Which metals Cannot be used in printed circuit boards?
In the production of printed circuit boards, some metals are usually not used.
First of all, iron has poor conductivity and cannot meet the requirements of printed circuit boards for good conductive materials. Moreover, iron is easy to rust, which will affect the appearance of the circuit board and may also cause circuit short circuits or poor contact.
Lead is also not suitable for printed circuit boards. On the one hand, lead is a toxic heavy metal. With the improvement of environmental protection requirements, the use of lead-containing materials in the electronics industry is limited, and lead-containing solder in printed circuit boards has gradually been replaced by lead-free solder. On the other hand, lead has poor mechanical properties, low hardness and easy deformation, which may deform or damage the circuit board during manufacturing and use.
Mercury cannot be used in printed circuit boards. Mercury is extremely toxic and has serious harm to the human nervous system, immune system, etc. At the same time, mercury is liquid and volatile at room temperature, difficult to control, easy to cause leakage and pollution, and its conductivity is not ideal.
Although gold has advantages such as good conductivity, corrosion resistance and oxidation resistance, its cost is too high and it is not suitable for large-scale application in printed circuit boards. In addition, gold has low hardness and is easily scratched or worn, affecting the performance and reliability of the circuit board.
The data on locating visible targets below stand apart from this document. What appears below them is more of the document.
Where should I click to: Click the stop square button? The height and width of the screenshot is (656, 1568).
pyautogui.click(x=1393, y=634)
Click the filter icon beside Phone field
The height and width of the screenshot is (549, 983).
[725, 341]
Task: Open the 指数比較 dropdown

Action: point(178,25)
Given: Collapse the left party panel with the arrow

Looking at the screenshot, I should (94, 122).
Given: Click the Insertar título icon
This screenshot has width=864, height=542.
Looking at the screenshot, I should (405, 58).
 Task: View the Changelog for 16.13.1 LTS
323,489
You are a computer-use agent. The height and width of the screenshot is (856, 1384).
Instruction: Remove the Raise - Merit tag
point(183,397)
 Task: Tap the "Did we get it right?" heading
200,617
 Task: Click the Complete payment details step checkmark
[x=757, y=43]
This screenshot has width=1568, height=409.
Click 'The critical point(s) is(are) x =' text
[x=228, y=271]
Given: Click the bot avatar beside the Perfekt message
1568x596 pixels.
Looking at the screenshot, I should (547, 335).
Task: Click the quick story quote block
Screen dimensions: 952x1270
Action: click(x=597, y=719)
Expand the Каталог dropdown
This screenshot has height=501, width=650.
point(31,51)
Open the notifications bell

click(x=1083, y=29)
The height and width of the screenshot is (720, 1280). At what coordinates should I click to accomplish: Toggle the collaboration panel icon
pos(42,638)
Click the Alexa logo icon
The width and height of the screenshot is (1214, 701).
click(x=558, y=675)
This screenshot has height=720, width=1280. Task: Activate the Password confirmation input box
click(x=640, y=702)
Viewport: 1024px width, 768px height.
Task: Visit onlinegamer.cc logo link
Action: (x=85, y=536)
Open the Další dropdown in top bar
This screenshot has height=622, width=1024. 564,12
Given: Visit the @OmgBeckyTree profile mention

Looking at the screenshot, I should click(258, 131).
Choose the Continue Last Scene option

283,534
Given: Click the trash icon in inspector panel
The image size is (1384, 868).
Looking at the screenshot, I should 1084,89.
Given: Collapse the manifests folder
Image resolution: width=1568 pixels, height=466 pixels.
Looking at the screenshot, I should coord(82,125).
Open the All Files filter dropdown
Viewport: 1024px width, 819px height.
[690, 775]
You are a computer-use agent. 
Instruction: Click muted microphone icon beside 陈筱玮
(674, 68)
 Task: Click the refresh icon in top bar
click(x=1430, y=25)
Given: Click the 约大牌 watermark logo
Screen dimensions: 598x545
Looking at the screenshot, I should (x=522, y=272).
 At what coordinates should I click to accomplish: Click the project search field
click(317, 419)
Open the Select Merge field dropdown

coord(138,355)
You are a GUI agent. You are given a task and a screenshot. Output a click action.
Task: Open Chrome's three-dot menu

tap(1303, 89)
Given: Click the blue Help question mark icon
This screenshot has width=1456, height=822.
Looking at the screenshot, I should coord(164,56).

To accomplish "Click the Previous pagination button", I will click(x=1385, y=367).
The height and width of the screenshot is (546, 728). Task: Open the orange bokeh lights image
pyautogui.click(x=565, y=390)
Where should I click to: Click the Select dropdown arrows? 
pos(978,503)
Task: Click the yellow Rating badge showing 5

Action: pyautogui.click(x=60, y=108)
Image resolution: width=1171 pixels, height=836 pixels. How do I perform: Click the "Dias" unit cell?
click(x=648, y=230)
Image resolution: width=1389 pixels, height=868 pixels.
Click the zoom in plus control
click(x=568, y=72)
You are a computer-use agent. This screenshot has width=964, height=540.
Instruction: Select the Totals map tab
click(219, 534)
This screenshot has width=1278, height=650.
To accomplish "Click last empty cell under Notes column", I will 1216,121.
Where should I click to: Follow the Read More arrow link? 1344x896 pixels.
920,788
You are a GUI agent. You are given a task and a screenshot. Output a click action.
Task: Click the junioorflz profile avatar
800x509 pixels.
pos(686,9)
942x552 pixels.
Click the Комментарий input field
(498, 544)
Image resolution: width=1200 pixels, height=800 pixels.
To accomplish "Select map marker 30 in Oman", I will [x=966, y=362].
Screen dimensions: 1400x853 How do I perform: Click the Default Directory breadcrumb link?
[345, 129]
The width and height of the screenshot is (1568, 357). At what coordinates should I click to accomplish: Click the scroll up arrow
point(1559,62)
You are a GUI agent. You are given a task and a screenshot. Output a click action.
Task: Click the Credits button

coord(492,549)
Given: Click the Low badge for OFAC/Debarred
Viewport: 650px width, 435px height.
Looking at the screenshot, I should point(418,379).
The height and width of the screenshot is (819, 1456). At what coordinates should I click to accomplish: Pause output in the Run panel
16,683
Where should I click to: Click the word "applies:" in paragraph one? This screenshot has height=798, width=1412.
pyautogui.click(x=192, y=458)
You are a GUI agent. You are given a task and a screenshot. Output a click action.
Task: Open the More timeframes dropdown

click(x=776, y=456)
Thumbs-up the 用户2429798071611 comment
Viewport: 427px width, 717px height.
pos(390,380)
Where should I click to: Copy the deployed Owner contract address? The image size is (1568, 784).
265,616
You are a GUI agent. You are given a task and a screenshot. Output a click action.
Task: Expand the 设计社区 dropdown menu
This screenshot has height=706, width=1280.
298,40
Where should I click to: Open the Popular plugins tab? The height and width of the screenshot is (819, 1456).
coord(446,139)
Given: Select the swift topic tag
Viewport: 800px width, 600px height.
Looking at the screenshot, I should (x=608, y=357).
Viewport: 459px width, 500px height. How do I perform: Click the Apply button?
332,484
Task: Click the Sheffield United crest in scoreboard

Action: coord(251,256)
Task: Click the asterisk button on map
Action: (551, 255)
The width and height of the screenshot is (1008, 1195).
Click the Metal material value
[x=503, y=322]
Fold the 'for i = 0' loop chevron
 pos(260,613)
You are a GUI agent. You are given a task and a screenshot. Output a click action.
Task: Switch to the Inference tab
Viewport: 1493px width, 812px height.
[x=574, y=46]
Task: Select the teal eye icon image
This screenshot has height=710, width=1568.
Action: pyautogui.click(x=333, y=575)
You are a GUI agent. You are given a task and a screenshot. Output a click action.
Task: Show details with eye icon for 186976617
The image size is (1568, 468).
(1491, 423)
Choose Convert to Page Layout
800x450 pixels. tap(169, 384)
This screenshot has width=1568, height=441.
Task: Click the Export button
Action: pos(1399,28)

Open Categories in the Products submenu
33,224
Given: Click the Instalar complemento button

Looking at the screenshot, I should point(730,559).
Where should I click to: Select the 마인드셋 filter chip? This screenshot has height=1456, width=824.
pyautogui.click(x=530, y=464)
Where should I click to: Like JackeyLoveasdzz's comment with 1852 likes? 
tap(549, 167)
What is the major disadvantage of printed circuit boards?
The major disadvantages of printed circuit boards include disposable boards, environmental impact of etching, and compatibility issues.
Disposable boards: Printed circuit boards are designed with one-time use in mind, which means that if the circuit board needs to be modified after printing, it will not be possible and a new board needs to be created from scratch.
Environmental impact of etching: The chemicals used in the etching process have a negative impact on the environment. Although the etching process is very effective for circuit board production, it is not environmentally friendly.
Compatibility issues: Before starting to make a circuit board, you need to determine the device you are designing for, which increases the complexity and potential risks of the design.
These shortcomings limit the use of printed circuit boards in some applications to a certain extent, especially in scenarios that require high customization or frequent modifications.
In short, copper printed circuit boards occupy an irreplaceable position in the electronics field with their excellent performance. From consumer electronics to communications, automotive electronics, and industrial control, it can be seen everywhere. Copper’s high electrical conductivity, good thermal conductivity, and strong machinability make it a key link connecting the electronic world.